What you give must be the lines from the one containing "The width and height of the screenshot is (1000, 781)." through the last line of the listing below, exactly, with nothing else and no pictures.

Extracted information section start

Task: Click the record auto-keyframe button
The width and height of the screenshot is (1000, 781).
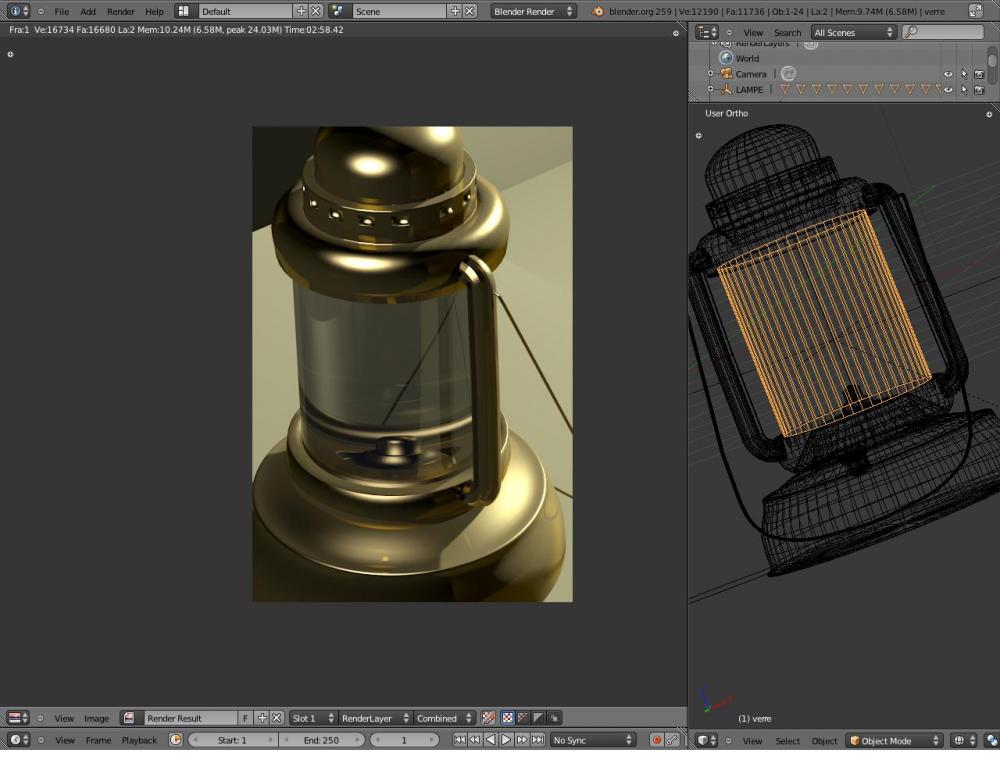Action: [657, 740]
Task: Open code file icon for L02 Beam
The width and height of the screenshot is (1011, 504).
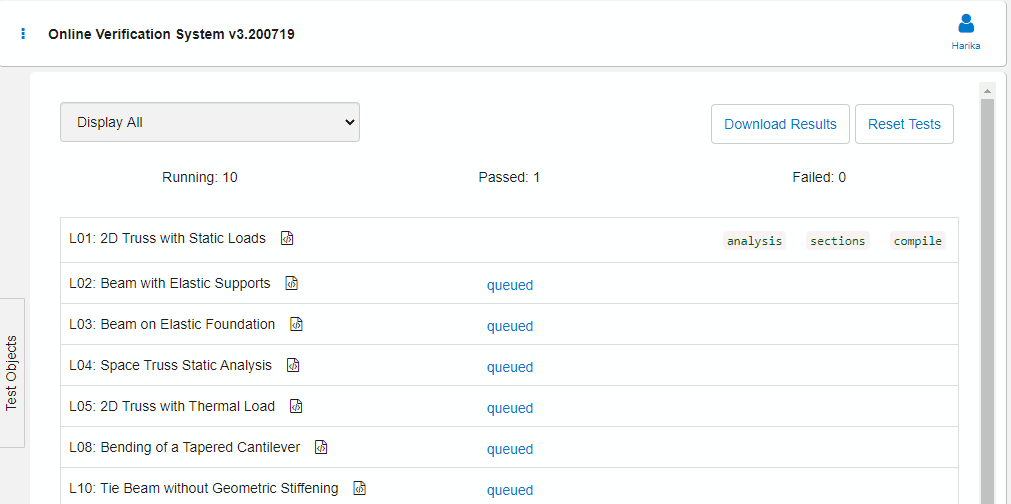Action: click(x=292, y=284)
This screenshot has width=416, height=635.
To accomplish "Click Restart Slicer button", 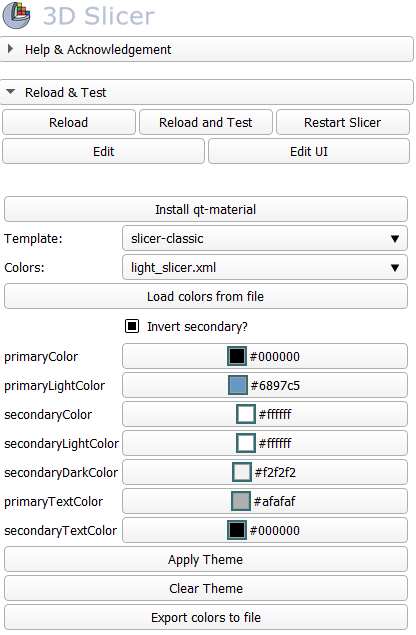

Extracted information section end

◆ Exercise response:
The width and height of the screenshot is (1000, 781).
Action: [657, 740]
Task: Open code file icon for L02 Beam
The width and height of the screenshot is (1011, 504).
Action: click(x=292, y=284)
This screenshot has width=416, height=635.
To accomplish "Click Restart Slicer button", 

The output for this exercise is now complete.